┌─ Provided records
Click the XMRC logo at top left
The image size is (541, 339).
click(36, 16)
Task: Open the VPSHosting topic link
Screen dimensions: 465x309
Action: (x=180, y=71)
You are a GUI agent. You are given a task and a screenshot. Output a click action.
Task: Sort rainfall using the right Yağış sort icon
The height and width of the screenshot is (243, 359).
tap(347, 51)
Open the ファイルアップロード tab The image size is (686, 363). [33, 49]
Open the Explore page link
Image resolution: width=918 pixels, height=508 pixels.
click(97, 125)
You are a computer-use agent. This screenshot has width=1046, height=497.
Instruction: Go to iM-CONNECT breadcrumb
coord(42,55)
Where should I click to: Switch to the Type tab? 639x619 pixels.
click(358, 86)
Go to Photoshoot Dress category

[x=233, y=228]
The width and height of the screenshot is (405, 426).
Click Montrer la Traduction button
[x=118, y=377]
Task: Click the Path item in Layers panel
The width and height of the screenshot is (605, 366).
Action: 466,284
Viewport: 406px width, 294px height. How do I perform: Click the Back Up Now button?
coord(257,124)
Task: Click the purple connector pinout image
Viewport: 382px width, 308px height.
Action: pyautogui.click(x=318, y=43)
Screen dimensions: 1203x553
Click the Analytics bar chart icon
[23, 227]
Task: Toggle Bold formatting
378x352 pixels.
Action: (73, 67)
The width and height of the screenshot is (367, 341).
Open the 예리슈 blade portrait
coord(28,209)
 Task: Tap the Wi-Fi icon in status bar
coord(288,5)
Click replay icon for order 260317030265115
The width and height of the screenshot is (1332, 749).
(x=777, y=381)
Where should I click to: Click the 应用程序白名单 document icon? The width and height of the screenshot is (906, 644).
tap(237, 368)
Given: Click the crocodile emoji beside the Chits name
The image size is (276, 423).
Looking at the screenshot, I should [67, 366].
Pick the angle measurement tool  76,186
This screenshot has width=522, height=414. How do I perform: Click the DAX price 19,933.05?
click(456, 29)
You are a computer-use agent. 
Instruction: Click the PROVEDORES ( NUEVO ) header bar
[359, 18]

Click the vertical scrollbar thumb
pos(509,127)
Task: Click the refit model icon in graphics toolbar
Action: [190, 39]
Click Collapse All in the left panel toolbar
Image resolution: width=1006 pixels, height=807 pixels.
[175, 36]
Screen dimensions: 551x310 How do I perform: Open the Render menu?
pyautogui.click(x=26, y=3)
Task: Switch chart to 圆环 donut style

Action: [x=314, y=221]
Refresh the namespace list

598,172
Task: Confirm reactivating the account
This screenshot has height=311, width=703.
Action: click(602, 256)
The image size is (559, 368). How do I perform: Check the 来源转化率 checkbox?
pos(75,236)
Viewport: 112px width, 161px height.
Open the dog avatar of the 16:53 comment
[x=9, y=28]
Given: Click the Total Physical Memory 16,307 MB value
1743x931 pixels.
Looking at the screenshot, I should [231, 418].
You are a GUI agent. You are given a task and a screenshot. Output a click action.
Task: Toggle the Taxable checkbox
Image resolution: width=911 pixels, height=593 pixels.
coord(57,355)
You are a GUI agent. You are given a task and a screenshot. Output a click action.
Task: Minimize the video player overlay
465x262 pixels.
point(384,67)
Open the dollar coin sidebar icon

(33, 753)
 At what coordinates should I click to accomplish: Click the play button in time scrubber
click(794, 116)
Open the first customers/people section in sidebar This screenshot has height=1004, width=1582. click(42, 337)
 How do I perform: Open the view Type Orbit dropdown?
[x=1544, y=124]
└─
• **Set task**: Turn the lines above into a Markdown table with two columns, Row and Line. Number each row and leave out blank lines.

• **Final result**:
| Row | Line |
|---|---|
| 1 | Click the XMRC logo at top left |
| 2 | The image size is (541, 339). |
| 3 | click(36, 16) |
| 4 | Task: Open the VPSHosting topic link |
| 5 | Screen dimensions: 465x309 |
| 6 | Action: (x=180, y=71) |
| 7 | You are a GUI agent. You are given a task and a screenshot. Output a click action. |
| 8 | Task: Sort rainfall using the right Yağış sort icon |
| 9 | The height and width of the screenshot is (243, 359). |
| 10 | tap(347, 51) |
| 11 | Open the ファイルアップロード tab The image size is (686, 363). [33, 49] |
| 12 | Open the Explore page link |
| 13 | Image resolution: width=918 pixels, height=508 pixels. |
| 14 | click(97, 125) |
| 15 | You are a computer-use agent. This screenshot has width=1046, height=497. |
| 16 | Instruction: Go to iM-CONNECT breadcrumb |
| 17 | coord(42,55) |
| 18 | Where should I click to: Switch to the Type tab? 639x619 pixels. |
| 19 | click(358, 86) |
| 20 | Go to Photoshoot Dress category |
| 21 | [x=233, y=228] |
| 22 | The width and height of the screenshot is (405, 426). |
| 23 | Click Montrer la Traduction button |
| 24 | [x=118, y=377] |
| 25 | Task: Click the Path item in Layers panel |
| 26 | The width and height of the screenshot is (605, 366). |
| 27 | Action: 466,284 |
| 28 | Viewport: 406px width, 294px height. How do I perform: Click the Back Up Now button? |
| 29 | coord(257,124) |
| 30 | Task: Click the purple connector pinout image |
| 31 | Viewport: 382px width, 308px height. |
| 32 | Action: pyautogui.click(x=318, y=43) |
| 33 | Screen dimensions: 1203x553 |
| 34 | Click the Analytics bar chart icon |
| 35 | [23, 227] |
| 36 | Task: Toggle Bold formatting |
| 37 | 378x352 pixels. |
| 38 | Action: (73, 67) |
| 39 | The width and height of the screenshot is (367, 341). |
| 40 | Open the 예리슈 blade portrait |
| 41 | coord(28,209) |
| 42 |  Task: Tap the Wi-Fi icon in status bar |
| 43 | coord(288,5) |
| 44 | Click replay icon for order 260317030265115 |
| 45 | The width and height of the screenshot is (1332, 749). |
| 46 | (x=777, y=381) |
| 47 | Where should I click to: Click the 应用程序白名单 document icon? The width and height of the screenshot is (906, 644). |
| 48 | tap(237, 368) |
| 49 | Given: Click the crocodile emoji beside the Chits name |
| 50 | The image size is (276, 423). |
| 51 | Looking at the screenshot, I should [67, 366]. |
| 52 | Pick the angle measurement tool  76,186 |
| 53 | This screenshot has width=522, height=414. How do I perform: Click the DAX price 19,933.05? |
| 54 | click(456, 29) |
| 55 | You are a computer-use agent.  |
| 56 | Instruction: Click the PROVEDORES ( NUEVO ) header bar |
| 57 | [359, 18] |
| 58 | Click the vertical scrollbar thumb |
| 59 | pos(509,127) |
| 60 | Task: Click the refit model icon in graphics toolbar |
| 61 | Action: [190, 39] |
| 62 | Click Collapse All in the left panel toolbar |
| 63 | Image resolution: width=1006 pixels, height=807 pixels. |
| 64 | [175, 36] |
| 65 | Screen dimensions: 551x310 How do I perform: Open the Render menu? |
| 66 | pyautogui.click(x=26, y=3) |
| 67 | Task: Switch chart to 圆环 donut style |
| 68 | Action: [x=314, y=221] |
| 69 | Refresh the namespace list |
| 70 | 598,172 |
| 71 | Task: Confirm reactivating the account |
| 72 | This screenshot has height=311, width=703. |
| 73 | Action: click(602, 256) |
| 74 | The image size is (559, 368). How do I perform: Check the 来源转化率 checkbox? |
| 75 | pos(75,236) |
| 76 | Viewport: 112px width, 161px height. |
| 77 | Open the dog avatar of the 16:53 comment |
| 78 | [x=9, y=28] |
| 79 | Given: Click the Total Physical Memory 16,307 MB value |
| 80 | 1743x931 pixels. |
| 81 | Looking at the screenshot, I should [231, 418]. |
| 82 | You are a GUI agent. You are given a task and a screenshot. Output a click action. |
| 83 | Task: Toggle the Taxable checkbox |
| 84 | Image resolution: width=911 pixels, height=593 pixels. |
| 85 | coord(57,355) |
| 86 | You are a GUI agent. You are given a task and a screenshot. Output a click action. |
| 87 | Task: Minimize the video player overlay |
| 88 | 465x262 pixels. |
| 89 | point(384,67) |
| 90 | Open the dollar coin sidebar icon |
| 91 | (33, 753) |
| 92 |  At what coordinates should I click to accomplish: Click the play button in time scrubber |
| 93 | click(794, 116) |
| 94 | Open the first customers/people section in sidebar This screenshot has height=1004, width=1582. click(42, 337) |
| 95 |  How do I perform: Open the view Type Orbit dropdown? |
| 96 | [x=1544, y=124] |